Just how limited is DirectX compared to a console API?

Ron Burgundy

Newcomer
Hello. I'm sure you have had a few threads on this exact topic but I haven't came across a finite answer to this subject. There are many things I am curious about in terms of API control and how much of it is lost with DirectX.

There are a lot of people out there who throw around the optimization card. But just how far can full hardware control take performance over D3D11? I understand that single spec coding is also a huge factor too.

And if you could, please elaborate on some of the things a low level API will allow the developer to do.

Thanks.
 
Look at the Microsoft DirectX 12 presentations. They are talking about the Windows driver model and how they managed to drastically lower the API/driver overhead. Console APIs obviously are even lower level than that, but the presentations gives you a good example about the driver/API overhead on PC.
 
Look at the Microsoft DirectX 12 presentations. They are talking about the Windows driver model and how they managed to drastically lower the API/driver overhead. Console APIs obviously are even lower level than that, but the presentations gives you a good example about the driver/API overhead on PC.
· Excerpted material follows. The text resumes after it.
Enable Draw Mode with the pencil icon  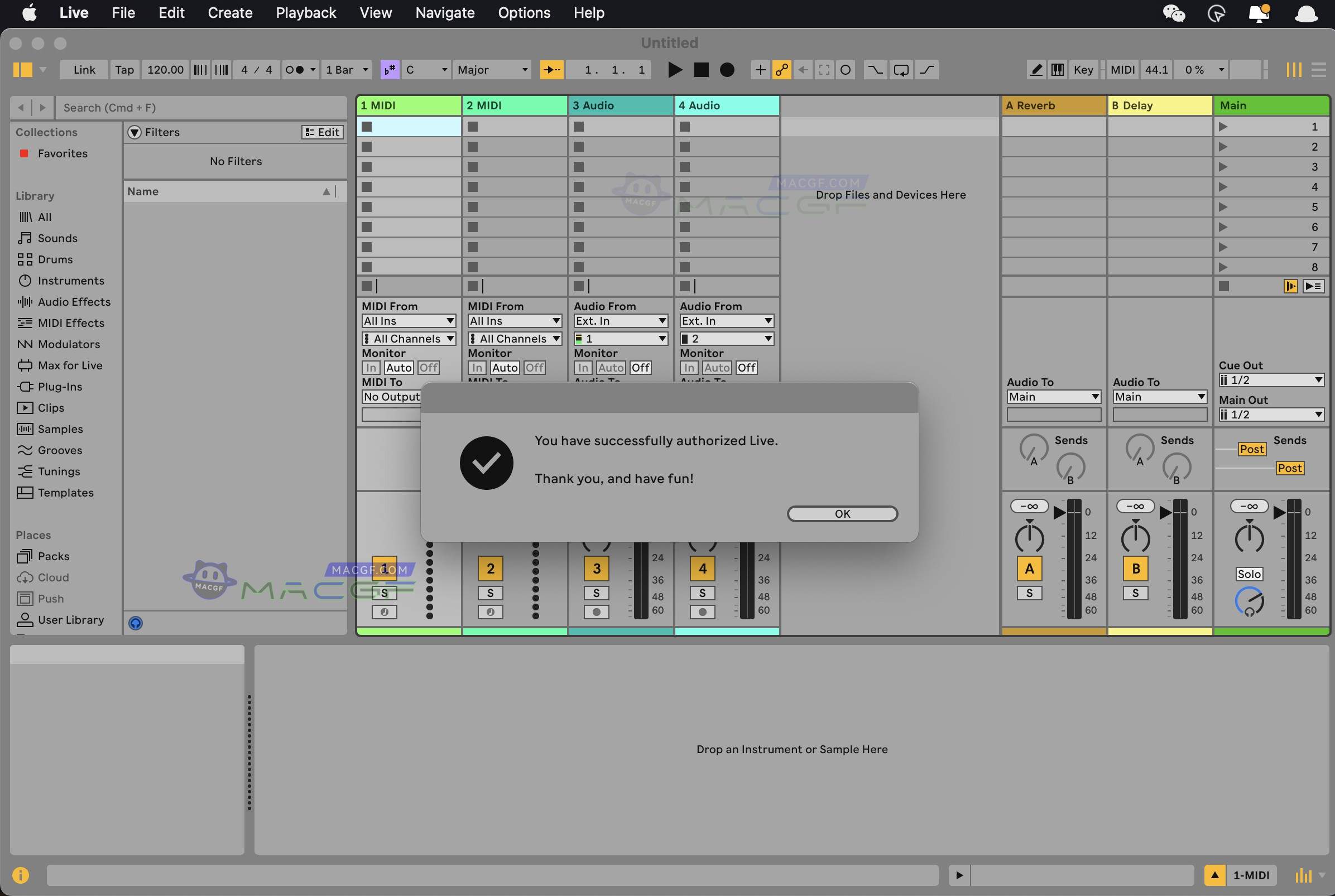point(1035,70)
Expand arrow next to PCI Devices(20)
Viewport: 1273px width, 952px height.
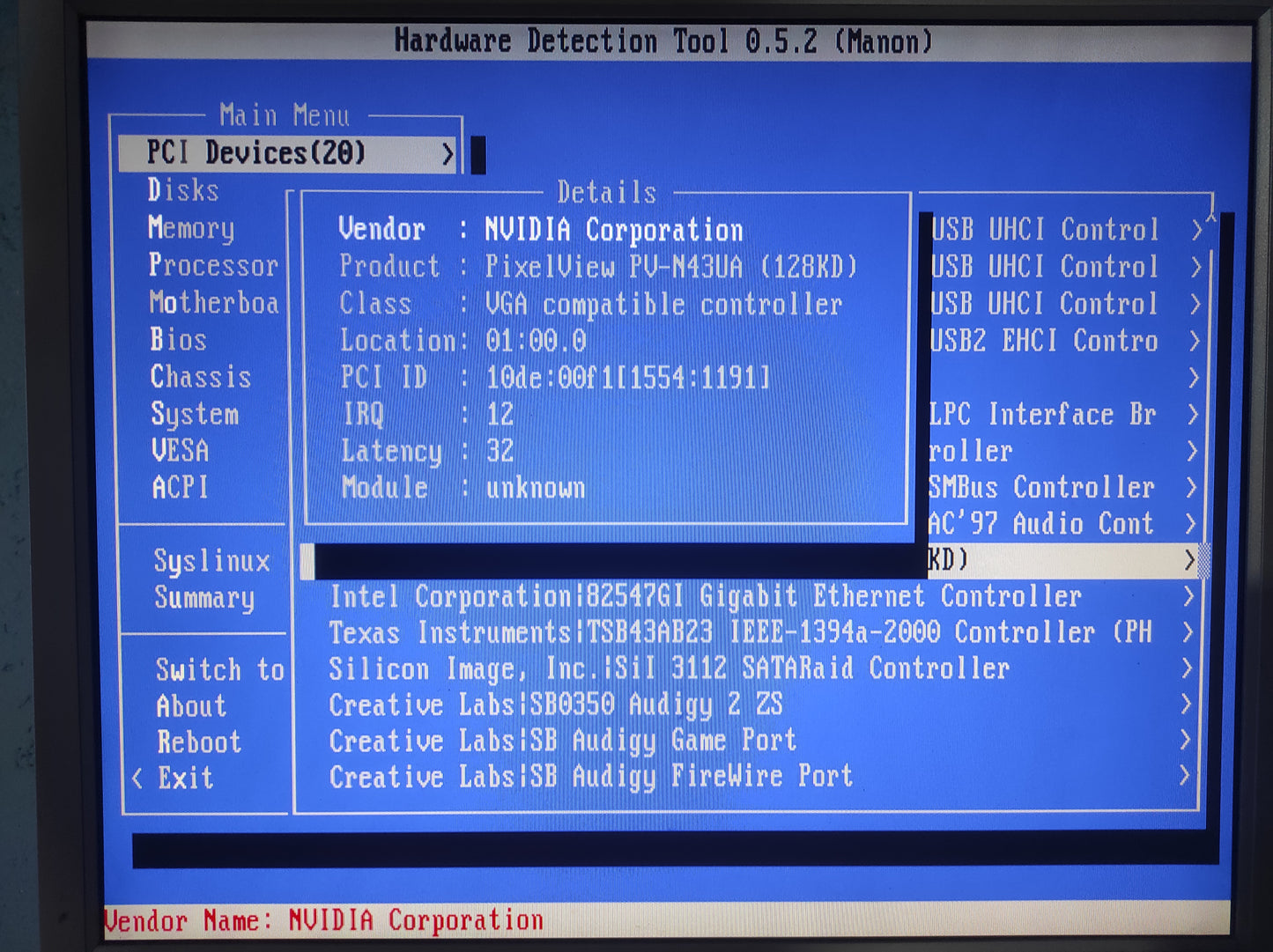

Thanks for the reply. Erm.. do you know which specific presentation outlines the prior D3D bottlenecks? I heard that there are a few factors other than API too. That even DX11 could perform better on a single spec hardware. And that the actual API performance increase of a low level API compared to a high level API is around 40% on the same hardware. Is that 40% on the GPU side? And then there is memory management. How does a low level API affect the use of memory?

Questions lol.
 
Low level APIs usually have fully manual resource management. You get a big continuous chunk of memory and need to implement your own memory allocators to split that memory according to your needs. Also if you need dynamic resource updates, you need to manually double buffer your resources (so that you do not accidentally modify a resource that is currently read by the GPU). This is faster and allows you to control your memory layout better. Often with manual memory management you can pack resources tighter. Driver might for example allocate a whole page (4096 bytes or more) for each resource to combat memory fragmentation (easy to swap in/out whole pages). This is quite a bit overhead for small resources such as constant buffers.
 
I see. So with D3D you can't specifically manage memory blocks? Does this essentially mean that there is a lot of memory that could possibily be unaccessible because of D3D?

Also, what would this mean for performance in the average game? Perhaps less memory needed to run games on a console?
 
Low level APIs usually have fully manual resource management. You get a big continuous chunk of memory and need to implement your own memory allocators to split that memory according to your needs. Also if you need dynamic resource updates, you need to manually double buffer your resources (so that you do not accidentally modify a resource that is currently read by the GPU). This is faster and allows you to control your memory layout better. Often with manual memory management you can pack resources tighter. Driver might for example allocate a whole page (4096 bytes or more) for each resource to combat memory fragmentation (easy to swap in/out whole pages). This is quite a bit overhead for small resources such as constant buffers.
So the myth of "programming to the metal" is not real and is not about coding using the most obscure functions of a chip but just about special memory management?

That's tough to accept, I always had that view on low level programming, like there was some mystery to it.
 
So the myth of "programming to the metal" is not real and is not about coding using the most obscure functions of a chip but just about special memory management?

That's tough to accept, I always had that view on low level programming, like there was some mystery to it.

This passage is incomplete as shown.